Não há fatos concretos que indiquem que a auditora fiscal aposentada Norma Cunha faça parte da suposta quadrilha investigada na Operação Anaconda. Essa é tese apresentada pelo advogado Paulo Esteves na defesa preliminar da ex-mulher do juiz João Carlos da Rocha Mattos, acusada de formação de quadrilha.
Segundo ele, a denúncia apresentada pelo Ministério Público Federal é “omissa quanto aos fatos ditos criminosos, deixando de informar precisamente quando, como e onde ocorreram, impossibilitando a defesa de ofertar sua peça técnica.” Esteves argumenta, ainda, que o MPF só apontou contato de Norma com o ex-marido e com o agente da Polícia Federal César Herman Rodriguez — o crime de formação de quadrilha pressupõe associação entre pelo menos quatro pessoas.
O advogado sustenta que “forçar o entendimento de que todos os fatos descritos na denúncia [apresentada pelo MPF] foram praticados por todos os acusados em consenso é absurdo, principalmente porque a própria denúncia separa a pretensa atuação ilícita de cada acusado, de forma a deixar claro que nenhum deles atuou associado com a peticionaria [Norma].”

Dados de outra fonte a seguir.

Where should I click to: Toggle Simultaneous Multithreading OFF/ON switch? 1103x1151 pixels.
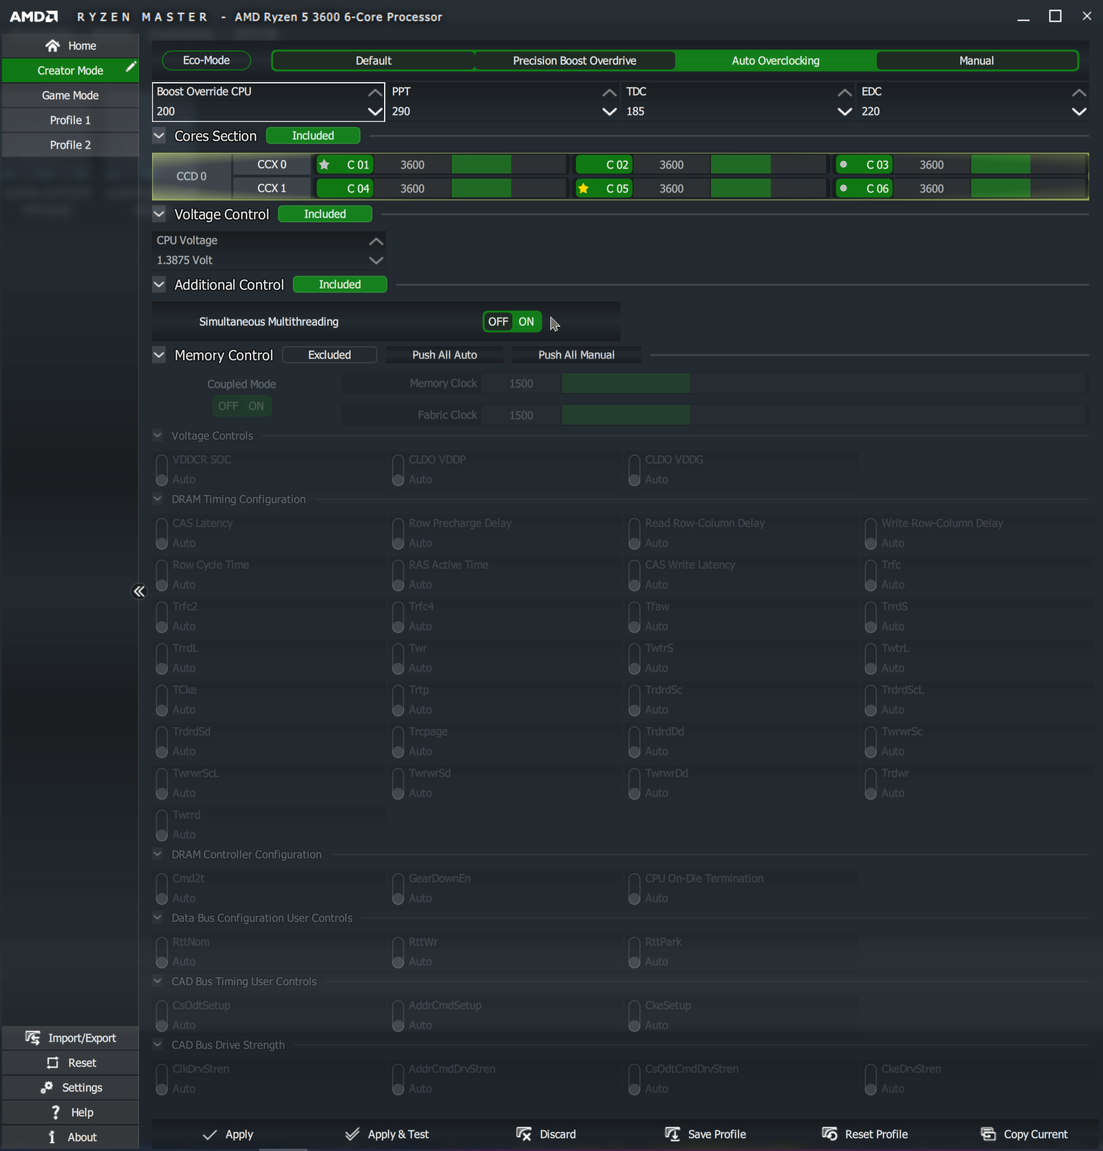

Segundo Esteves, não há nada que indique que Norma “tinha a vontade consciente de se associar com outras pessoas (pelo menos três) para o fim de cometer crimes, o que implica na rejeição da denúncia”.
O advogado pede que Caio, filho de Norma, continue aos cuidados da cunhada dela e de seu marido, em referência a sugestões de que ela e o menino deveriam ser incluídos “em programas de proteção”.
Esteves requer, ainda, que seja revogada a prisão preventiva de Norma, porque “não é plausível” que ela continue no cárcere sem ter sido condenada ou a denúncia recebida. Argumenta também que o devido processo legal e o contraditório não foram respeitados, que as provas utilizadas são ilícitas e que “as partes envolvidas não foram chamadas para identificar ou concordar com a interpretação ou tradução daquilo que se contém nas gravações”.